Timeline for storage development in the Longship project

(assessments, permits and concents)

Figure 01: Figure showing the timeline for the storage section of the Longship project. The figure is not meant to be exhaustive, but to give an overview of the processes leading the (Northern Lights) project forwards.

3.2 Commercial framework

Northern Lights, Heidelberg Materials and Celsio have been incentivised by state aid agreements, supplementing the EU ETS price and a recently implemented national combustion tax. In this section the original state aid agreements, concluded in 2020, is described. Celsio has recently finalized (June 2022) the agreement with the state after securing additional financing. The text in this report may not fully cover the new agreement.

The CCS chain is split commercially, meaning that each industrial partner has its own state aid agreement. Payment of state aid is based on each industrial partner’s own successful project, in both the construction and the operation phase. The state aid agreements give certainty for cost coverage, up to a certain level, both for capital expenditure and for operating expenses. They also reduce the project risk for the industrial partners, mainly in the interface between them. However, the industrial financial contribution is significant, about 1/5 to 1/4 of the total cost. The industrial partners also have full ownership of the installations and operations, and they will retain potentially reduced EU ETS quota costs31. The state aid agreements secure subsidies for CO2 captured outside the EU ETS sector (including CO2 from biogenic sources). In addition, Northern Lights will retain the tariff paid by potential additional, commercial customers.

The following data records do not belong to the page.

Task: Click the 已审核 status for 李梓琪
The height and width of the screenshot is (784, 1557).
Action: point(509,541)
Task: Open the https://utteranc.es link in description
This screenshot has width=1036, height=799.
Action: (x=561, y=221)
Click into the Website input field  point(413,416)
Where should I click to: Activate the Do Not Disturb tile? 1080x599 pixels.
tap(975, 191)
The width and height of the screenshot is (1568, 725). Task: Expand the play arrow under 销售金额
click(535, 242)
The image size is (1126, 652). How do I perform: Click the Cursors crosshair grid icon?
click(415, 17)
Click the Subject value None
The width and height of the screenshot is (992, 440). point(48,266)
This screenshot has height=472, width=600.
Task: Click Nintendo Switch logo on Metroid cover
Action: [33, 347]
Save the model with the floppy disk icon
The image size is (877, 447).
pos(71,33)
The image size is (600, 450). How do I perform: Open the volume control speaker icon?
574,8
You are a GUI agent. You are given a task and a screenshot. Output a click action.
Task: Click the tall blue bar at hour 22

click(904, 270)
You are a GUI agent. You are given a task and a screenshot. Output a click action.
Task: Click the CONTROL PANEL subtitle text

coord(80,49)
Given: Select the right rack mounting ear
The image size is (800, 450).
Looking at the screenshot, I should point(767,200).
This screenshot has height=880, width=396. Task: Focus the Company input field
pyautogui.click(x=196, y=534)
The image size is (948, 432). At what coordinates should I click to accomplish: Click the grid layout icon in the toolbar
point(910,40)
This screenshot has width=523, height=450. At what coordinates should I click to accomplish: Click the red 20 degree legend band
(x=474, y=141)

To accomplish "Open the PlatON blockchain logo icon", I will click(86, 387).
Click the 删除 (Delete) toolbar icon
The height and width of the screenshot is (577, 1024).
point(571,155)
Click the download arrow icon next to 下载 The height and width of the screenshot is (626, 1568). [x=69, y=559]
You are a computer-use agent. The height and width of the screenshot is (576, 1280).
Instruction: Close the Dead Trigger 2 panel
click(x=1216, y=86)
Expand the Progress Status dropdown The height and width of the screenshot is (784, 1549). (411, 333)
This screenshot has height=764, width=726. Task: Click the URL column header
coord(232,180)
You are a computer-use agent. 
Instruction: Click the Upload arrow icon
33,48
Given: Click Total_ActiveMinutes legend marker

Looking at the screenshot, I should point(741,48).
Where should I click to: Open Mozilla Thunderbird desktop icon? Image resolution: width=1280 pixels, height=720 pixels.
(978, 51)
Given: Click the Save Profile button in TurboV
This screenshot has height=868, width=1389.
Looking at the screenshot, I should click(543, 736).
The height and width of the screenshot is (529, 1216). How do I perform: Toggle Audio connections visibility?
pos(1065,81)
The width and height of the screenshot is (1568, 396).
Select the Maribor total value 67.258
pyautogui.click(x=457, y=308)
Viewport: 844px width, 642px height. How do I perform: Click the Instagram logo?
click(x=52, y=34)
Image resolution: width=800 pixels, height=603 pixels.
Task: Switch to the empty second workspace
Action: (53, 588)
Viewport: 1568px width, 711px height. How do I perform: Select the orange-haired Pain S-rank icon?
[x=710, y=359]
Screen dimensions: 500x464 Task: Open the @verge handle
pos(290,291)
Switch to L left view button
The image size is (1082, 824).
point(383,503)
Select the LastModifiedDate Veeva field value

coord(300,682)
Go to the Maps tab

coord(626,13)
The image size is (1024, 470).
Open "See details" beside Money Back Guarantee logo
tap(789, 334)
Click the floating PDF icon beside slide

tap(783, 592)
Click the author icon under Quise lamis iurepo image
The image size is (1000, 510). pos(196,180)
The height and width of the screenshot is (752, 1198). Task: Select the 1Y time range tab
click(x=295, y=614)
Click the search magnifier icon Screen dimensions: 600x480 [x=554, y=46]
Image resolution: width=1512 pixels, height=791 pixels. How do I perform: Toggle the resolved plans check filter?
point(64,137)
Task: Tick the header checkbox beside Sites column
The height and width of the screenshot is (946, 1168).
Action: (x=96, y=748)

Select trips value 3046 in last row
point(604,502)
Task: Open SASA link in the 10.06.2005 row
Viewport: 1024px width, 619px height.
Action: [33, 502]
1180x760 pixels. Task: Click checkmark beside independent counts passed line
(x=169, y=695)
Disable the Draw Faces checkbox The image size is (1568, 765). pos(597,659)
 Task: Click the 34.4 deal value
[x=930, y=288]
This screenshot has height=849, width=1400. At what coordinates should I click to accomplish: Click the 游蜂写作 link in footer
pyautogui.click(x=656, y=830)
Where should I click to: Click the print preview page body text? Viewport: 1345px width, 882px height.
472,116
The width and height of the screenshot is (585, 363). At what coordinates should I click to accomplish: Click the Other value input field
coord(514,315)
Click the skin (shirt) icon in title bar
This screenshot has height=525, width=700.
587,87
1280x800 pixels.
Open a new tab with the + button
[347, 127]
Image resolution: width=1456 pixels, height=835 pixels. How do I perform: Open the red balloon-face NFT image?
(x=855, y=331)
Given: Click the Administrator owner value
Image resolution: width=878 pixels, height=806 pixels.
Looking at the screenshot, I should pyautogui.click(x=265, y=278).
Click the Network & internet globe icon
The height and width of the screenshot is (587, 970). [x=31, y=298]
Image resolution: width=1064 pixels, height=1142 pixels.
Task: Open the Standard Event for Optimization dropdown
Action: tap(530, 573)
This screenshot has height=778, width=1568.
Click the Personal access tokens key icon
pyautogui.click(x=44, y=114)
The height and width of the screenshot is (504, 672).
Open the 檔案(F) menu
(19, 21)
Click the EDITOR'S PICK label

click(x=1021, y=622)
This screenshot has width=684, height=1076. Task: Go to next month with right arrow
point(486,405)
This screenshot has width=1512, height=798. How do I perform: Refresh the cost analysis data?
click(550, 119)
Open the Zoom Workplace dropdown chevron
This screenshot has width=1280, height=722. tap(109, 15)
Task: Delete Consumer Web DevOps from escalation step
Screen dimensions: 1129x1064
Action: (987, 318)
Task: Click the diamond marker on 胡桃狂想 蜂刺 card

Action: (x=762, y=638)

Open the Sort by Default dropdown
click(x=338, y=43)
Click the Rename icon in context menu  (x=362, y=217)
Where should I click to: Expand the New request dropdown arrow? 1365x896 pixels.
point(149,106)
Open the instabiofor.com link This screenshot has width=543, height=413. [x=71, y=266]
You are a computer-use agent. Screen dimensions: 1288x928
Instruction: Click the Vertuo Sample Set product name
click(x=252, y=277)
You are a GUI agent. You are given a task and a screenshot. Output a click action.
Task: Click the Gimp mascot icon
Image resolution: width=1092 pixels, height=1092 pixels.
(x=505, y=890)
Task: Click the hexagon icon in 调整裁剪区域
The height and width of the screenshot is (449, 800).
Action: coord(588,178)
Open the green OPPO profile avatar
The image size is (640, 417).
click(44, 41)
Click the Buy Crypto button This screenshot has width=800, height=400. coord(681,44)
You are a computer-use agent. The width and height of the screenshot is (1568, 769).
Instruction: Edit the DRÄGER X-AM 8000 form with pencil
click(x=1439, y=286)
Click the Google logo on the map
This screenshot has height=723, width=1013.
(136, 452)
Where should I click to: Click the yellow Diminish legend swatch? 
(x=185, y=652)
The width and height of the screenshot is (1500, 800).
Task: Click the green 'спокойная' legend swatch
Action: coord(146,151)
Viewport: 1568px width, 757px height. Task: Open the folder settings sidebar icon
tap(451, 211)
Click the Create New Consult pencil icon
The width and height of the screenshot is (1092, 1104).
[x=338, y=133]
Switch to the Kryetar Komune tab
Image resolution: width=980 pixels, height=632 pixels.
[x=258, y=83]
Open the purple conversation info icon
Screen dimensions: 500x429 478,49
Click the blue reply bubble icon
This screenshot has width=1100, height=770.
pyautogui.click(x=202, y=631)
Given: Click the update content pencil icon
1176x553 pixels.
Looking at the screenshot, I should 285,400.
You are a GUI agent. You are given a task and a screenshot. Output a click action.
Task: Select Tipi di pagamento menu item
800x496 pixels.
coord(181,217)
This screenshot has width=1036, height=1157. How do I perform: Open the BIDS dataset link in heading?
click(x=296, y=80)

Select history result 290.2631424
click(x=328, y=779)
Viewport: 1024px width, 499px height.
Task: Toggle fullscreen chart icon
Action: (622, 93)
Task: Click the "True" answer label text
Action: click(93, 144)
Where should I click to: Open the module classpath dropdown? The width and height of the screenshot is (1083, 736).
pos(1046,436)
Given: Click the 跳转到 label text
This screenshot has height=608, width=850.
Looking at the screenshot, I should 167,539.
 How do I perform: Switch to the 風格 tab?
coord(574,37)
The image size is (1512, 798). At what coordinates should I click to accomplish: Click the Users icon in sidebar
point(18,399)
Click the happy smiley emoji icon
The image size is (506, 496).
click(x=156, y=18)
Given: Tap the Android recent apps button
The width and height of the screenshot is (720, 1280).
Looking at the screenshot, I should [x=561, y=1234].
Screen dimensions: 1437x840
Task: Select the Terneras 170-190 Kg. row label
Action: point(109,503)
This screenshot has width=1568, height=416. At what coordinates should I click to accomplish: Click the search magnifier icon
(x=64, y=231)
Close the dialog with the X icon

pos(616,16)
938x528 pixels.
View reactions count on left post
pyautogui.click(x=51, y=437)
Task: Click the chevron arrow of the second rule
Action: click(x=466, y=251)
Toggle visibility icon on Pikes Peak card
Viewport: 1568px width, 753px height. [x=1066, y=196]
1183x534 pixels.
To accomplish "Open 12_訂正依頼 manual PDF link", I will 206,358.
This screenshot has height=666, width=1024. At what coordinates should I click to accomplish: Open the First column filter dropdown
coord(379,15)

The initial terms and conditions in the state aid agreements are basically the same for both capture projects. The origin of the CO2 emitted and the regulatory framework governing the emission source are different for Heidelberg Materials and Celsio. This is shown in the table below.

The regulatory framework for the emission source (whether or not it falls under the EU ETS) is relevant to the way in which the state aid agreements are designed. The regulatory framework also affects the emission source’s incentives for CO2 capture. The differences in the origin of the CO2 also affect the capture sites’ incentives for emission reduction. For Longship, which is a demonstration project, it was important to provide the same compensation for all the CO2 captured, regardless of the regulatory framework and origin of the CO2. The state aid agreements therefore included an additional support scheme that will give a similar incentive for capturing non-ETS CO2 compared to the incentives for capturing CO2 under the ETS.

Northern Lights has a different state aid agreement, tailored for transport and storage, and for giving incentives to incorporate new projects. The state aid agreement will cover a large share of the total cost for Northern Lights’ capacity up to 1.5 million tonnes CO2/year. Future revenues will come from the tariff paid by commercial customers for the transport and storage service to be provided. Northern Lights therefore has a strong incentive to develop a commercial market for CO2 transport and storage. 32

Emission sourceRegulatory frameworkEmissions based on fossil/biological sources
Heidelberg MaterialsEU ETS, new combustion tax 3287/13
CelsioNon ETS/new combustion tax50/50
Table 01: The origin of the CO2 emitted and the regulatory framework governing the emission source are different for Heidelberg Materials and Celsio.